Mario Schlembach: Nebel, Otto Müller Verlag

Vater verstorben. Beerdigung in drei Tagen“ hat die Bestatterin auf den Anrufbeantworter gesprochen. Der junge Mann nimmt den Nachtzug in die Heimat, quartiert sich im verstaubten Elternhaus ein und erinnert sich, wie er seinem Vater, dem Totengräber des Dorfes, früher bei der Arbeit geholfen hat. Totenköpfe waren für ihn immer das faszinierendste, der Leichenwagen, die Aufbahrungshalle, die Totengräberkammer – für ihn ist das alles vertraut. Sein Leben hat er auf Friedhöfen zugebracht. „Die ersten Knochen, die ich auf dem Friedhof sehe, gleichen abgebrochenen Ästen und haben nichts Fürchterliches an sich.“ Auch für den Vater wird er jetzt den Aushub, das Grab, schaufeln, die Bestatterin hat Personalprobleme.

 

Was er denkt, was er tut und was er in der Nacht träumt, erleben wir mit, wissen längst, dass ihm der Tod näher ist als das Leben und dass ihn zwei Geheimnisse davon abhalten, sich in die lebendige Gegenwart fallen zu lassen. Wie Nebel wabern sie durch seine Erinnerungen. Was ist mit seiner Mutter? Was konnte der Vater ihm nicht sagen. Erst ein alter Mann, mit dem er im Wirtshaus trinkt, erzählt ihm von der Vergangenheit. Und plötzlich fragt er sich: „Warum habe ich mich für mein Leben nie interessiert? Stehe ich wirklich so blind vor meinem Leben? Jeden Tag klopft ein anderer Toter an meine Tür, und ich lasse ihn herein. Sie sitzen alle neben mir, und ich finde kaum noch Platz für mich.“ Er legt sich in die Wiese und sieht in den Sternen ein wildes Meer an Bildern. Kann es noch ein Leben für ihn geben?
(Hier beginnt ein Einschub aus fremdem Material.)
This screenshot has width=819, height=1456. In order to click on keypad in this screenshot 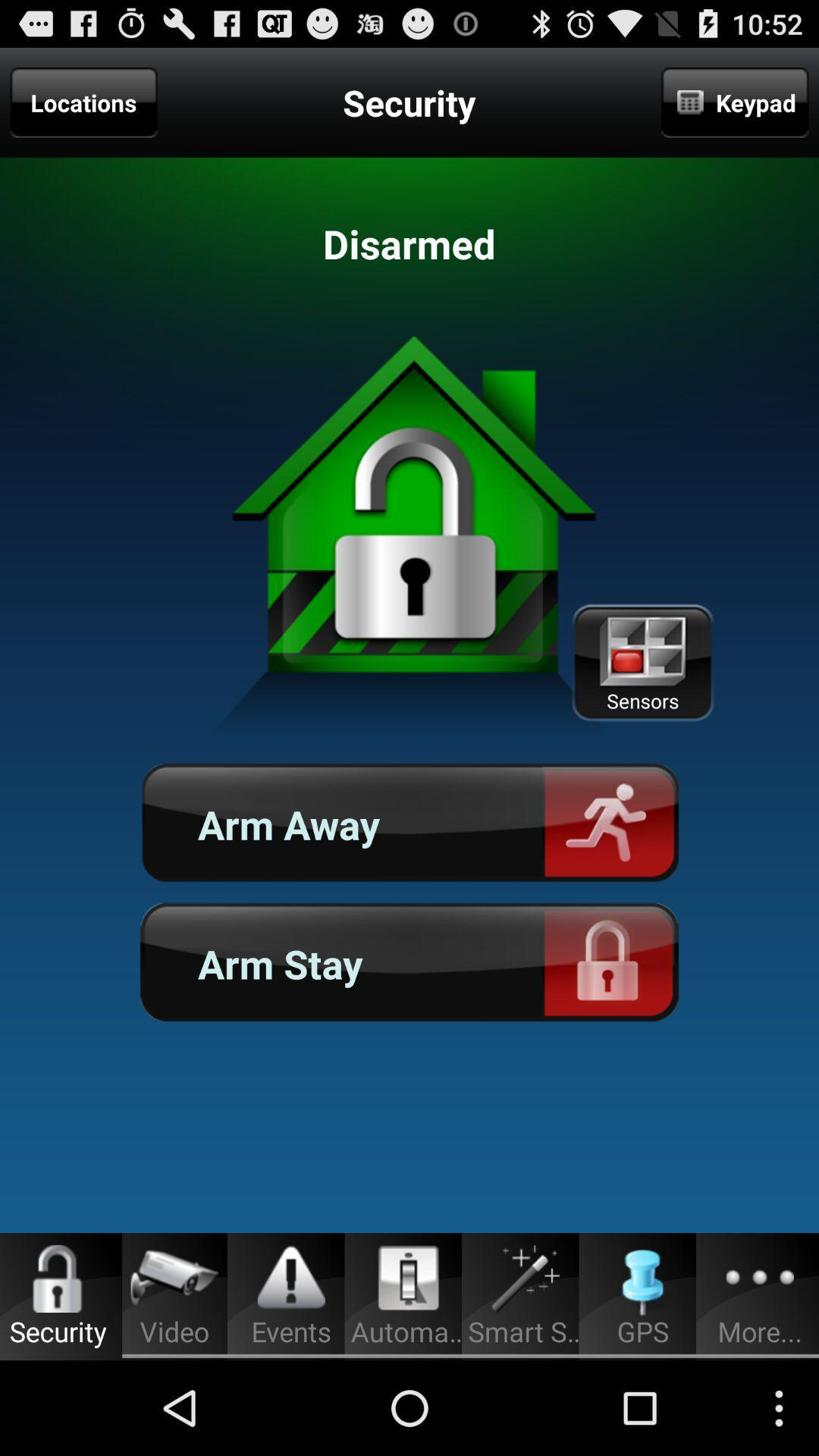, I will do `click(734, 102)`.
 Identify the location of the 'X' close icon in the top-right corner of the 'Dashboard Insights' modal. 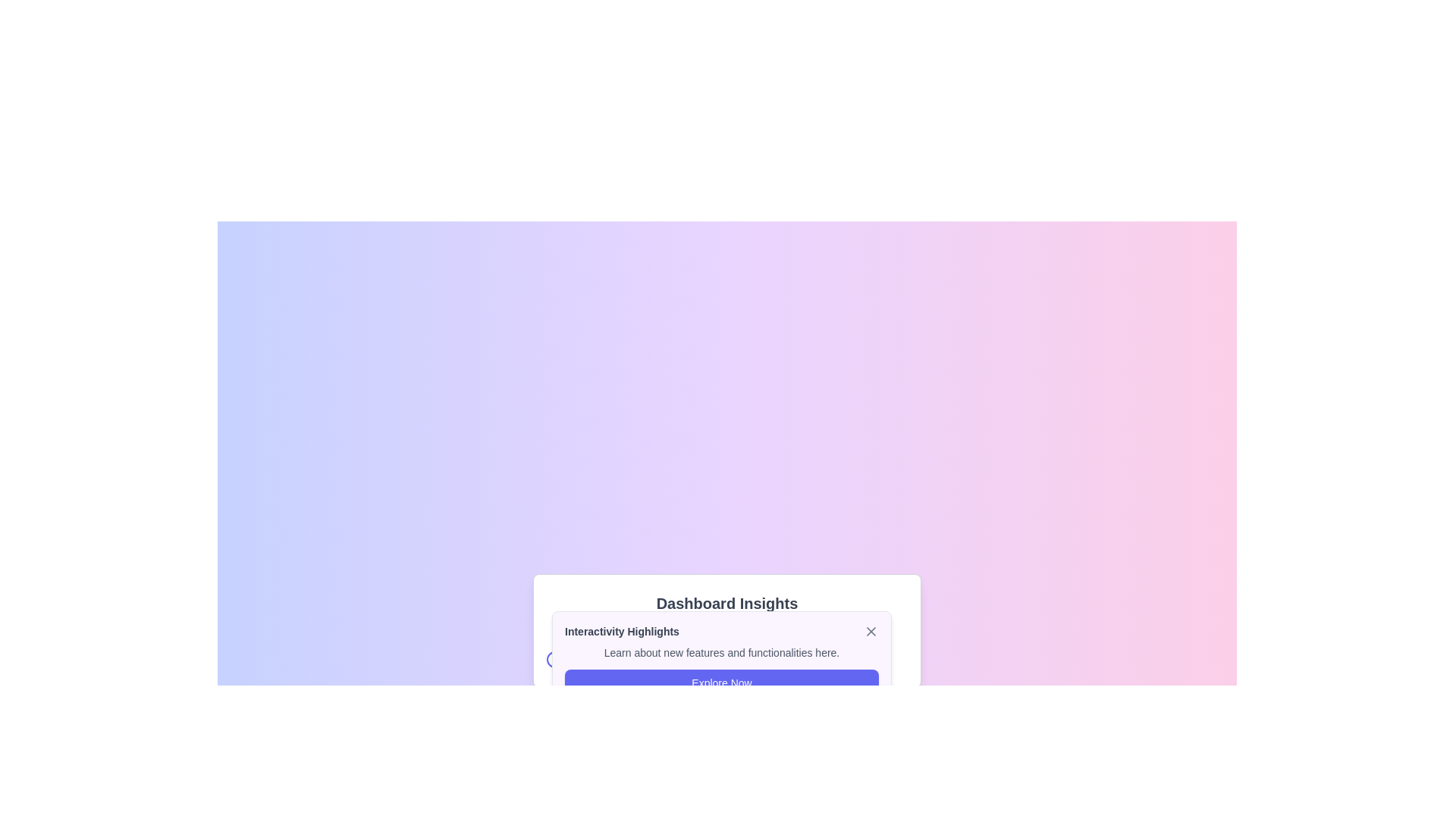
(871, 632).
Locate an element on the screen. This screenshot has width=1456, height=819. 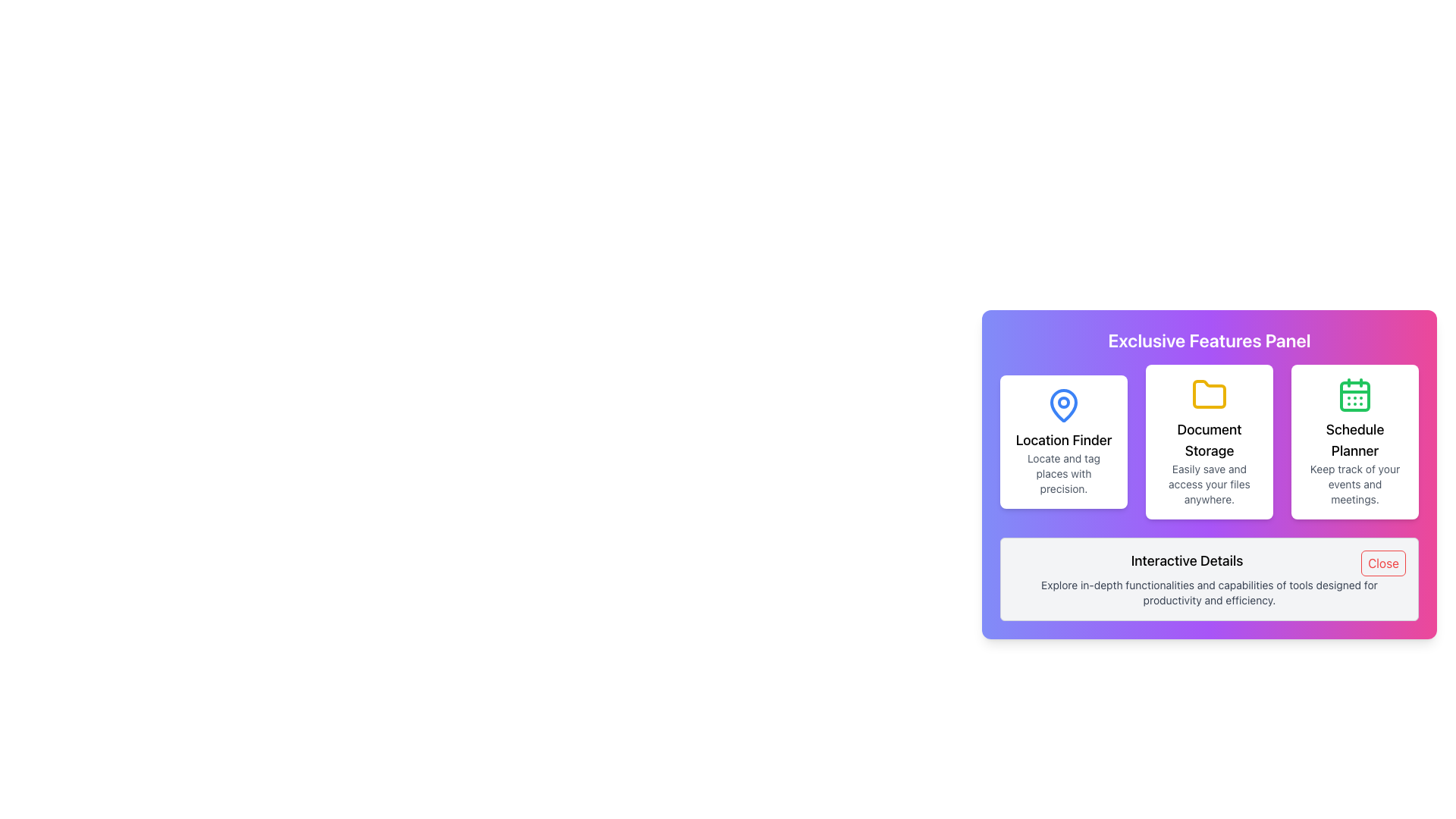
descriptive label text for the 'Schedule Planner' feature located in the 'Exclusive Features Panel', which is the last text element under the title and icon of the planner is located at coordinates (1354, 485).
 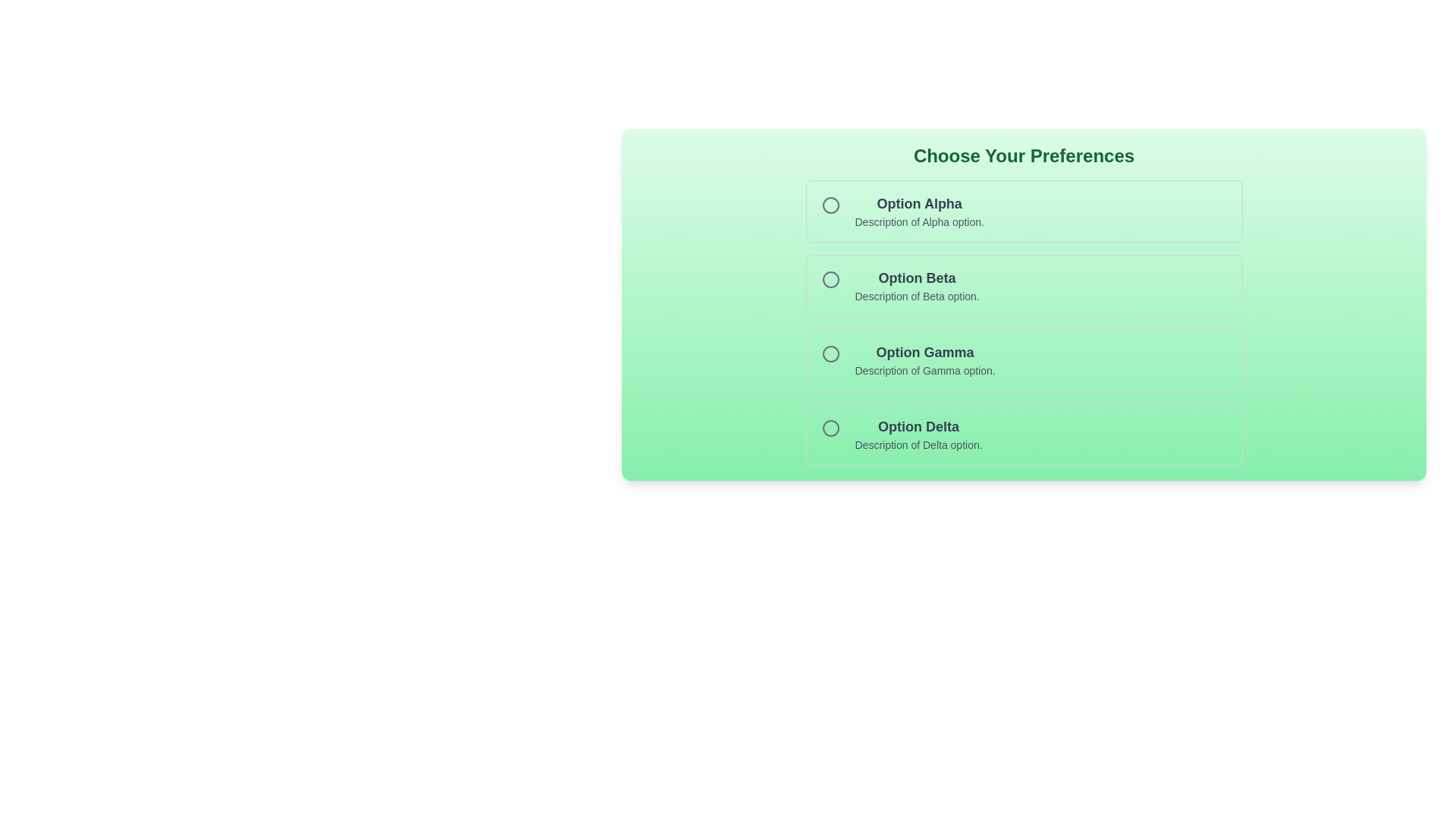 I want to click on the text label that informs the user about the selectable option labeled 'Option Delta', which is the fourth option in the 'Choose Your Preferences' list, located near the center-right of the interface, so click(x=918, y=427).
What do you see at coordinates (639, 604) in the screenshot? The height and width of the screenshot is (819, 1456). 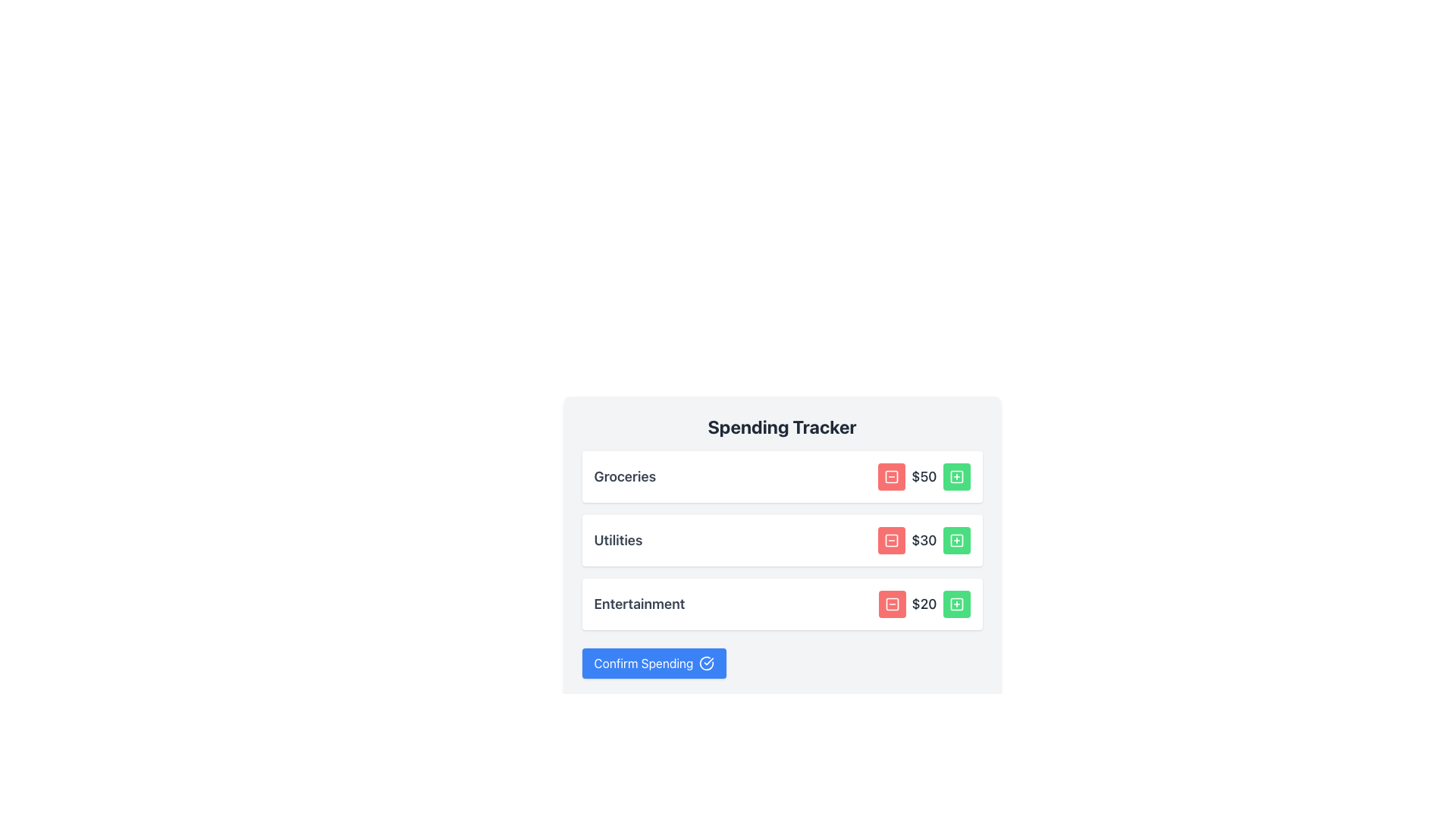 I see `the 'Entertainment' text label in the 'Spending Tracker' section, which is located in the third row as the leftmost element` at bounding box center [639, 604].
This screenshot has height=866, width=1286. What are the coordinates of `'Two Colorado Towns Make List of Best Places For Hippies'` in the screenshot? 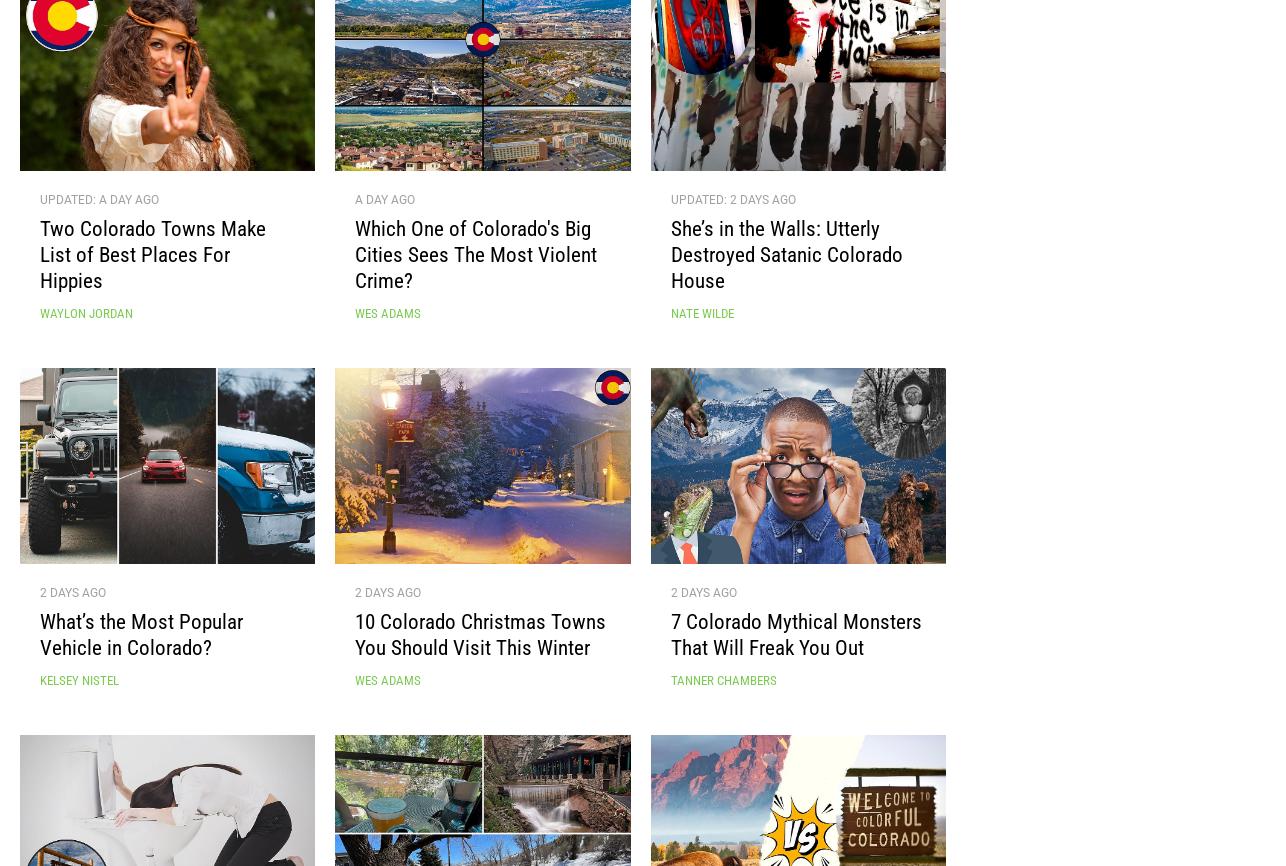 It's located at (153, 262).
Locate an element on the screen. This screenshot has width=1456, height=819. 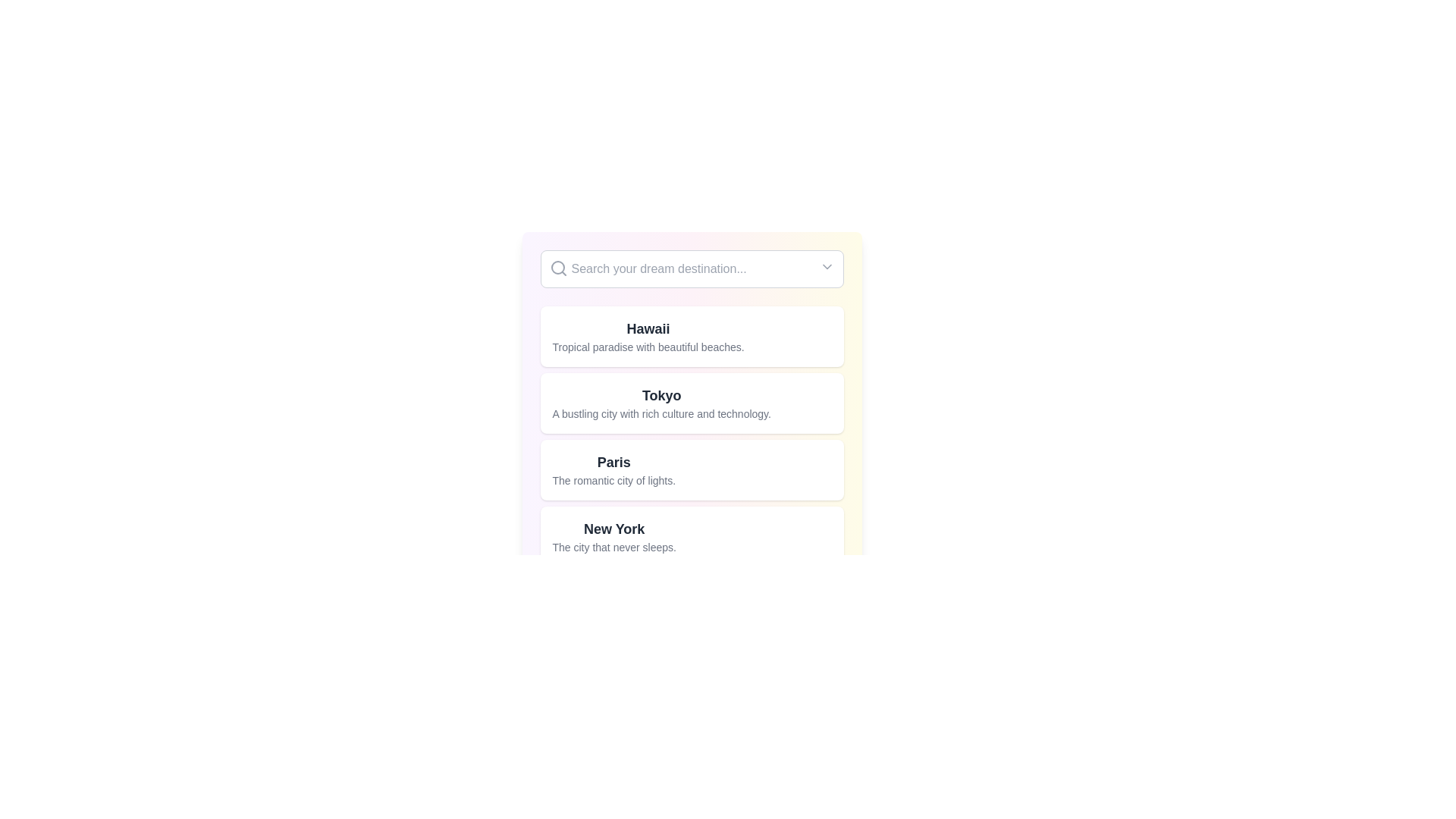
the last list item containing the title 'New York' and the description 'The city that never sleeps.' is located at coordinates (614, 536).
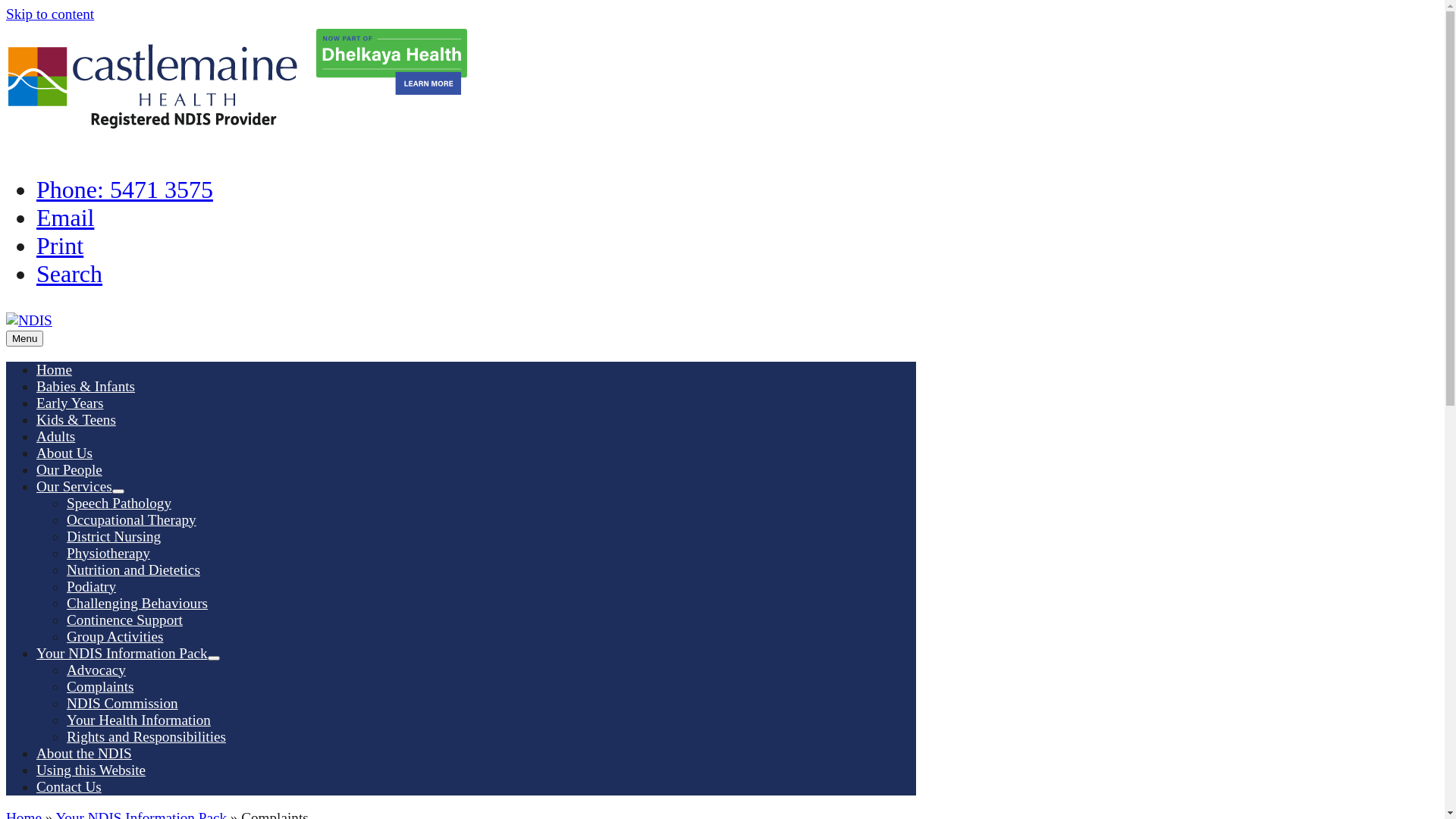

Du versteckst dich unter einem Berg von Toten, aber hinter all dem, wo bist du?, fragt ihn die Frau, die er damals fluchtartig verlassen hat. Ist es ein Traum, dass sie nun lavendelduftend neben ihm liegt und er “ in ihrer Geborgenheit einschläft, die ihn wie ein längst vergessenens Gefühl ganz und gar umhüllt.“ Das Mädchen von damals, das seine erste Liebe war, hat ihn aufgeweckt. Der Nebel lichtet sich, er kann sagen, warum er vor Jahren ohne Abschied gegangen ist. Die Barrieren sind überwunden, die Geheimnisse gelöst. Der junge Mann verlässt den Friedhof...

 

Mario Schlembachs mitreißender Gedankenstrom über Trauer, Tod, Liebe und Leben endet auf der letzten Seite mit einem Zitat von Ingeborg Bachmann „Aber wie Orpheus weiß ich auf der Seite des Todes das Leben“. Starker Schlußpunkt für einen starken Text, jede Buchseite der Vergänglichkeit gewidmet und geprägt von der Sehnsucht nach Leben. Es lohnt sich das auszuhalten.

Vielleicht sollte man noch wissen: Mario Schlembach ist als Bauernsohn auf einem Aussiedlerhof groß geworden. Der Hof lag neben einem Friedhof. Er hat in Wien studiert u. a. Philosophie und Vergleichende Literaturwissenschaft und nebenbei auch als Bestattungshelfer und Totengräber gearbeitet.